Febiana terkesiap, napasnya tersenggal-senggal dan ia baru tersadar dari pikiran buruk di benaknya. "Ah, ma-maaf," ucapnya.
"Febi? Kamu baik-baik saja?" tanya Feline.
"Uh, aku hanya sedikit pening."
Edward berdiri. "Ayo ikut aku."
"Tidak mau, kita belum selesai berdiskusi, Edward!" sanggah Febiana kemudian menoleh ke arah Feline. "Aku mau kamu mendapatkan latar belakang keluarga ibuku, dan semua informasi perihal apa saja yang dilakukan oleh ayahku di masa lalu. Aku harus berangkat, ada rapat penting kan hari ini?"
Feline mengangguk pelan. "Iya, ada. Tapi kamu tampak buruk, Febi."
"Aku baik-baik saja."
Febiana bangkit. Ia menatap mata Feline dengan pendar harapan, tak lama kemudian ia membalikkan badan. Ia berjalan menuju arah kamar pribadinya, membuat Edward mau tak mau menyusul lantaran sangat khawatir.
Sebelum Febiana berhasil menutup pintu dengan rapat, Edward melesakkan badan untuk masuk ke dalam ruang pribadi itu. Alhasil, Febiana menjadi terkejut dan lantas menatap marah padanya.
"Kamu!" seru Febiana.
Namun Edward tidak gentar. Pria itu maju, serta mengusap pipi Febiana yang ternodai air mata. Ia mendekap tubuh Febiana lagi, tanpa izin dan tak peduli perihal rontaan sarat penolakan.
"Kalau itu benar, lalu aku anak siapa?" gumam Febiana di dada Edward dengan nada tersenggal dan isak memilukan. "Aku anak siapa?"
Edward mengusap rambut Febiana dengan halus. "Tidak, belum pasti. Kemungkinan hanya ada salah pemahaman saja. Semoga kecurigaan itu memang tidak benar, Sayang," ucapnya.
"Tapi, Michael itu pintar, Edward! Dia tidak pernah salah mengira!"
"Tapi dia tetap manusia biasa, Febiana. Bahkan, dia sendiri belum yakin pada analisisnya. Aku mohon tenanglah, Sekretaris Feline akan mencari tahu perihal ibumu, dan kita perlu menunggu bahwa kecurigaanmu itu salah dan tak berdasar."
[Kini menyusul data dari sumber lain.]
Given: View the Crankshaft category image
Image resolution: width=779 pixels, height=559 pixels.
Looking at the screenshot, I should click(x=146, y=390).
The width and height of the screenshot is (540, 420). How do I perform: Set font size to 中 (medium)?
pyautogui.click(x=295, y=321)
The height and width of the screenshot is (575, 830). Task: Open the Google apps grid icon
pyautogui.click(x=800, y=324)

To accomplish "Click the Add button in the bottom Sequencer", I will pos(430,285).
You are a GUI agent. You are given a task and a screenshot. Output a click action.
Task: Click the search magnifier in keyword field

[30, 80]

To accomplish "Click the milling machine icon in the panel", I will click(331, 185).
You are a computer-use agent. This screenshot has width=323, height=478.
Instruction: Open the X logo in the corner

Febiana menangis di pelukan Edward sembari mencengkeram kuat dada pria itu. Hatinya sakit atas apa yang menjadi kecurigaannya sendiri. Dan meskipun ia sangat menderita atas segala sikap Madam Trisia, tetap saja ia menyayangi ibunya itu. Namun jika fakta lain mengatakan jika Madam Trisia bukan ibunya, Febiana harus bersikap bagaimana?
"Aku rasa, Mr. Sinclair memang sangat menyukai Febiana, Feline," ucap Michael sesaat setelah berdiri di ambang pintu kamar Febiana bersama Feline. Dan mata mereka menatap sepasang insan yang saling berpelukan.
"Entah," jawab Feline. "Aku belum yakin."